- The paper proposes the SCoT framework that integrates chain-of-thought reasoning into full-duplex spoken dialogue systems to improve conversational coherence.
- It employs CTC-based forced alignments to generate intermediate reasoning paths, enabling simultaneous listening and speaking without explicit VAD.
- Experiments on Switchboard and Fisher datasets demonstrate reduced latency and enhanced semantic quality compared to traditional turn-by-turn systems.
Chain-of-Thought Reasoning in Streaming Full-Duplex End-to-End Spoken Dialogue Systems
Introduction
The paper introduces a novel framework called Streaming Chain-of-Thought (SCoT) for enhancing full-duplex end-to-end spoken dialogue systems (SDS).

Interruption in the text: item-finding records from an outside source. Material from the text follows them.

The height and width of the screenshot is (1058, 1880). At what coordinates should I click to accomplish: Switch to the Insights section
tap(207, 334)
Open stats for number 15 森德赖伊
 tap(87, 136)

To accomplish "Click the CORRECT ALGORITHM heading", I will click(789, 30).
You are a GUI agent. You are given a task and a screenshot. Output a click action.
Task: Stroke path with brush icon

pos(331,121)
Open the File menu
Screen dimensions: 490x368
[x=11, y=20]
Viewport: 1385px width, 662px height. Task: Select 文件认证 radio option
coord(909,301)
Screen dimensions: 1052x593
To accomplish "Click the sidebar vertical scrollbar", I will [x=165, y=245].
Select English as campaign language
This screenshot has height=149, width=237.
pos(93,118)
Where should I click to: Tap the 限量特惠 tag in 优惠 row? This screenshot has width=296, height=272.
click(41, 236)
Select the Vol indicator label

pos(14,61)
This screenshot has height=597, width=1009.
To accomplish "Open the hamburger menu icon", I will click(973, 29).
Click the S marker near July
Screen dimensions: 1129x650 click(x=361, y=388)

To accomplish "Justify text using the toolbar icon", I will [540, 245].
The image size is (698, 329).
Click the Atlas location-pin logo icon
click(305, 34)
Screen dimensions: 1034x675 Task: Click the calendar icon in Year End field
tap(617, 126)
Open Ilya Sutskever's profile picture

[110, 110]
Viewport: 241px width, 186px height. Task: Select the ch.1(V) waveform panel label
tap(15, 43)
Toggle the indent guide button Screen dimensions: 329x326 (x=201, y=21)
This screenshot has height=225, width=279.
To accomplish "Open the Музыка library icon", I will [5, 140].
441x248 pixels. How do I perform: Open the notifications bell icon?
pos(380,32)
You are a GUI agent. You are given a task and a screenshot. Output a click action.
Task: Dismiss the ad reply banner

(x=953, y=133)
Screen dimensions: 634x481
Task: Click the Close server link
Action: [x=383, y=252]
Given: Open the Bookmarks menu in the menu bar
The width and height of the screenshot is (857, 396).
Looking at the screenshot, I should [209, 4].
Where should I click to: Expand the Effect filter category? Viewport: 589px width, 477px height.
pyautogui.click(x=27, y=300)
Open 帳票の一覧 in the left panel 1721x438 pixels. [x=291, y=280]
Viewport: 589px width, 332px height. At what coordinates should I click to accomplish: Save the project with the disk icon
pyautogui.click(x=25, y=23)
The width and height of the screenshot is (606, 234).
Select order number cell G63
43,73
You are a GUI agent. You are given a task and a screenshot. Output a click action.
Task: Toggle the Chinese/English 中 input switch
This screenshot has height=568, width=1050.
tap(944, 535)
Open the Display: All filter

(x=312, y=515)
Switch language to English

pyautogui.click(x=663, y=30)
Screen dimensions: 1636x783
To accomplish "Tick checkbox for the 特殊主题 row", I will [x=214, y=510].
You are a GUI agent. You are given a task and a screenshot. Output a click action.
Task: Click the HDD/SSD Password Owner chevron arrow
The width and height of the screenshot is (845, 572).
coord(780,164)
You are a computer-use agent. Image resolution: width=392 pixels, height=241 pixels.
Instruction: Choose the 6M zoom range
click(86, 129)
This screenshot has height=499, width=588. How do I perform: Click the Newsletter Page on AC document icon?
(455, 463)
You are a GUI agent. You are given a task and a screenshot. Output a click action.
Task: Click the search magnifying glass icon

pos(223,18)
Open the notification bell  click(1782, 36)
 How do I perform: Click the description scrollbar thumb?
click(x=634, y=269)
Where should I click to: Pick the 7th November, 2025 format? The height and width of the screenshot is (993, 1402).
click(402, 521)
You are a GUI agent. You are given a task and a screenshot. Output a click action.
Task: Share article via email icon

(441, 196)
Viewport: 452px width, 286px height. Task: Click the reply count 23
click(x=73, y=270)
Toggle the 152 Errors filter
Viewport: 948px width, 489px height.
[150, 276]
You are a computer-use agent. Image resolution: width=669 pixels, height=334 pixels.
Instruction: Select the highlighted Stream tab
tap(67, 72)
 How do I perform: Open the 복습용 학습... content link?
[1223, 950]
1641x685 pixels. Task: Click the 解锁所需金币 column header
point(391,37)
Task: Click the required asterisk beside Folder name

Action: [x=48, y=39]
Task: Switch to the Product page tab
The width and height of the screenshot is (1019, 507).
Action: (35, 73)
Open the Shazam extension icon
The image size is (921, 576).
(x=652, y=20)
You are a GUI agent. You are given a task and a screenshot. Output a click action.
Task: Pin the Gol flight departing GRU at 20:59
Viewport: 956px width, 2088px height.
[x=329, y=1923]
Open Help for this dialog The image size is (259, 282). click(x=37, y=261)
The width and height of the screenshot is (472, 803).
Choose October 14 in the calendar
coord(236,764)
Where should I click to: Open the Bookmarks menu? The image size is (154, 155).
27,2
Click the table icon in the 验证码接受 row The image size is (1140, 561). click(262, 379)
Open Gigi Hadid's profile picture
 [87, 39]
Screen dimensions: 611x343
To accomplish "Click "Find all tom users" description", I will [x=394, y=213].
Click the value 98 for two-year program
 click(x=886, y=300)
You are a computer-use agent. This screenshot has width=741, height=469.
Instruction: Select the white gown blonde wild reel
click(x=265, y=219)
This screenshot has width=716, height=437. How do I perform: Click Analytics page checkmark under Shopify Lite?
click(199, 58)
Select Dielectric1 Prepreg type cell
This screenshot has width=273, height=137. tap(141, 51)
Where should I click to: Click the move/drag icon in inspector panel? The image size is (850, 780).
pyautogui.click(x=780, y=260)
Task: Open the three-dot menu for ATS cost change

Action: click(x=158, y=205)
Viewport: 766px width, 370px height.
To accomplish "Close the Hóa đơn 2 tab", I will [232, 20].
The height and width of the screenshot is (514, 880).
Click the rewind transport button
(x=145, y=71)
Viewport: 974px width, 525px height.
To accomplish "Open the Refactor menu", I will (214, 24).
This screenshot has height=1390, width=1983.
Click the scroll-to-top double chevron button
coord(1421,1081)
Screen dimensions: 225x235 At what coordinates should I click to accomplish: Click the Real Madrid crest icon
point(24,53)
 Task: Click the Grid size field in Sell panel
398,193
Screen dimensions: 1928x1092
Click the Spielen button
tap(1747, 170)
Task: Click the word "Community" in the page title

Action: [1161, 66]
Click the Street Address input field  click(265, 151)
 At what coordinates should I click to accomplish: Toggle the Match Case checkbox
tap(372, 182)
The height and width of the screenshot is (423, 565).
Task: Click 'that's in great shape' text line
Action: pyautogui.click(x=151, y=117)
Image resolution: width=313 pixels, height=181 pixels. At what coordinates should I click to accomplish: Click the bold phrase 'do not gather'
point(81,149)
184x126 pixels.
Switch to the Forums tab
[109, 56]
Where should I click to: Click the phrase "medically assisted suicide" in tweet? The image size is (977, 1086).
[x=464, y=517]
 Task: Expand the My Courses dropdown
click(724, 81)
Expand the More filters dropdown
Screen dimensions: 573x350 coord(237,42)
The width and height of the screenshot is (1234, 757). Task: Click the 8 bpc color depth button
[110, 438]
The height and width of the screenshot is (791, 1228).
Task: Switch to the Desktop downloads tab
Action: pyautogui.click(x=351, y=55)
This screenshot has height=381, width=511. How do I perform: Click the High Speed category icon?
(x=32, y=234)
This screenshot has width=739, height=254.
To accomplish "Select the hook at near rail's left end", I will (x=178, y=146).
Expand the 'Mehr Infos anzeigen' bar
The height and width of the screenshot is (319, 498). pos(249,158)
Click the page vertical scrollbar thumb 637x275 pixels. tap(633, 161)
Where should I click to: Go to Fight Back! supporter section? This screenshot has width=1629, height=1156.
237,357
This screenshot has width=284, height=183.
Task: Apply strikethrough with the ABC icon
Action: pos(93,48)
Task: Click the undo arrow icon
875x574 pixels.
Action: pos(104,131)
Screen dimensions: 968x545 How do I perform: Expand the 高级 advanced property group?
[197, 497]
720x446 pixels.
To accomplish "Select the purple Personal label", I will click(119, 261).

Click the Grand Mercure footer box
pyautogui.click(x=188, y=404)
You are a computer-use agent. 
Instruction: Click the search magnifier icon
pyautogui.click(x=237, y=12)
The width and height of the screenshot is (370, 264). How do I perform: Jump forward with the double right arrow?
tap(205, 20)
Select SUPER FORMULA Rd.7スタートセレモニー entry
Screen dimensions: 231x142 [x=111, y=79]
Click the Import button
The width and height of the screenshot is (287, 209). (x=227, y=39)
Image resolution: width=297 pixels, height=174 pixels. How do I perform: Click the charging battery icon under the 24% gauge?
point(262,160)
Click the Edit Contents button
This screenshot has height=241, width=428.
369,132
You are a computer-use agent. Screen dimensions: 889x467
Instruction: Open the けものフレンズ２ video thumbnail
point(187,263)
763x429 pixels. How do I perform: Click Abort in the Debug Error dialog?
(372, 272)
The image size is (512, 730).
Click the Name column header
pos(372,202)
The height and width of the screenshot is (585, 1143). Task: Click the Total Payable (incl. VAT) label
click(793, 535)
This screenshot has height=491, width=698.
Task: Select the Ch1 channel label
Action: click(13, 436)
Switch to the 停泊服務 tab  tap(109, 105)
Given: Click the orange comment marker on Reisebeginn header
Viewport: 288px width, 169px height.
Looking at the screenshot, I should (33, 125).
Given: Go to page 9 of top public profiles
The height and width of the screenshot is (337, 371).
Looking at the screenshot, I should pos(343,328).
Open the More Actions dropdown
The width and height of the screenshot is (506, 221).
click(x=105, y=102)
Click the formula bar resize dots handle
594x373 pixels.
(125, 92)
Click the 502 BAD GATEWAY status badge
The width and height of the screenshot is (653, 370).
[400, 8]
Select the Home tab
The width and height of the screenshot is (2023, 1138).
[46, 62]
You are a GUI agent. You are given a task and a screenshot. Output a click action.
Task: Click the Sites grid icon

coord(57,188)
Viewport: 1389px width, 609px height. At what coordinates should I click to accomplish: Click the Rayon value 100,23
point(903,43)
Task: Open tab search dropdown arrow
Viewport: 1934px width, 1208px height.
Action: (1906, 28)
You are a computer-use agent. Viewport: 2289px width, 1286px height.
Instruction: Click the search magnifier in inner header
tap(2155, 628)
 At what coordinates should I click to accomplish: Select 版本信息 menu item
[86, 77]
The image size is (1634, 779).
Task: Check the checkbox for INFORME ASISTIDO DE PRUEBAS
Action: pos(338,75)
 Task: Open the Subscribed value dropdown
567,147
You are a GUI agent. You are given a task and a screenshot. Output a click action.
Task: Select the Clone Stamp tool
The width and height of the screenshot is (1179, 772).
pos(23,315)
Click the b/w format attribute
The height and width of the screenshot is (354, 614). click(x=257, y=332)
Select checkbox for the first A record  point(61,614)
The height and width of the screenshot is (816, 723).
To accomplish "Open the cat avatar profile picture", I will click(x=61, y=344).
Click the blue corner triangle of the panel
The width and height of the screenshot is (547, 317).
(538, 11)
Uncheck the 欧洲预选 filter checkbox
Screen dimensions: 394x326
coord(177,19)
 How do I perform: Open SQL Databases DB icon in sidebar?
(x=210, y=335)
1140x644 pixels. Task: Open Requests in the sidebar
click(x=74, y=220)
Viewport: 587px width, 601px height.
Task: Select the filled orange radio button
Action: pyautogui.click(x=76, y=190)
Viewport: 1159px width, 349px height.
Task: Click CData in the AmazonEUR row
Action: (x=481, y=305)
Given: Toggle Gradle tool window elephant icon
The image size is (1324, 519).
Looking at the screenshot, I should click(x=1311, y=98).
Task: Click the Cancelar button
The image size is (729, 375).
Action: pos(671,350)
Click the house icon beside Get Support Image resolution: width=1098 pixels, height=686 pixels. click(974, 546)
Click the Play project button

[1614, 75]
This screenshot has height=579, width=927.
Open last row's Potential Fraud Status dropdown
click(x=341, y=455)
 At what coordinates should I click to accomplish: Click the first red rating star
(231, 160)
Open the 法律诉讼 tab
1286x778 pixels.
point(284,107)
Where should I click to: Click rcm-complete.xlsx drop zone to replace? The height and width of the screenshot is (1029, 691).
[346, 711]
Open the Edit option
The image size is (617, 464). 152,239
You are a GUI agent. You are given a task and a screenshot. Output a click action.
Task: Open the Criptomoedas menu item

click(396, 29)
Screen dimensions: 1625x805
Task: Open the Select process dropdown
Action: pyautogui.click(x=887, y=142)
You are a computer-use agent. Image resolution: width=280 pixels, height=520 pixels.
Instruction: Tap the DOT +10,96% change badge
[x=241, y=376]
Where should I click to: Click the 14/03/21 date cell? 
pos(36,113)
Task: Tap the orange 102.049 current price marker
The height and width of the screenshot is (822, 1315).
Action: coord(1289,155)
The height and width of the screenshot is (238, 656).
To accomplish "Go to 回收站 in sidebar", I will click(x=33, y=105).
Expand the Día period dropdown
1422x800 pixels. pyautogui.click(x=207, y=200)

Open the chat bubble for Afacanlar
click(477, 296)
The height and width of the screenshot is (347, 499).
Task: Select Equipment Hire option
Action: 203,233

Traditional SDS rely on voice activity detection (VAD) for turn-taking, but often struggle to differentiate between speaker pauses and turn completions. The SCoT framework proposes a streaming approach that processes user input and generates responses in a blockwise manner, improving coherence and interpretability while supporting simultaneous listening and speaking without explicit VAD.


Figure 1: Turn-by-turn SDS.
Background and Motivation
SDS aim to facilitate natural conversational interactions by processing continuous audio streams and generating corresponding spoken responses. The introduction of LLMs and speech+text LLMs has allowed end-to-end SDS to directly generate responses from speech inputs. However, these models fail to capture the complexity of conversational semantics and are often modeled using the turn-by-turn paradigm, dependent on VAD modules. Prior works have addressed these limitations by introducing duplex systems that predict output continuously.
Duplex spoken dialogue systems seek to overcome the limitations of traditional turn-by-turn interaction by allowing simultaneous listening and speaking. This requires estimating the posterior distribution of the system's output under conditions of both simplex (listening or speaking) and duplex (listening and speaking simultaneously). A key challenge is managing the transition between listening and speaking while effectively modeling intermediate reasoning paths.
Figure 2: Overview of SCoT: the proposed Streaming Chain-of-Thought (CoT) Duplex SDS architecture.
Our Chain-of-Thought Duplex SDS
SCoT extends the Turn-by-turn CoT SDS framework into a duplex setting, introducing intermediate targets such as aligned user transcripts and system responses. It utilizes CTC-based forced alignments to generate these intermediate representations, which allows for real-time, CoT-based reasoning during speech generation. The paper proposes three variants: SCoT-ASR, SCoT-Response, and SCoT-Full, each exploring different intermediate reasoning paths for efficiency and coherence.
Experiments and Results
The model was evaluated on the Switchboard and Fisher datasets, demonstrating improved semantic quality and interaction latency compared to existing Duplex E2E models. SCoT significantly enhances both semantic coherence and emotional alignment, while achieving lower latency and enabling overlapping speech generation, aligning more closely with natural conversational dynamics.
Conclusion
The SCoT framework provides a logical extension of the chain-of-thought reasoning paradigm into duplex spoken dialogue systems. It successfully balances semantic coherence, interaction fluidity, and computational efficiency, positioning it as a significant advancement in the field of spoken dialogue systems. Future research may focus on optimizing block size for improved performance and further refining reasoning paths for diverse conversational contexts.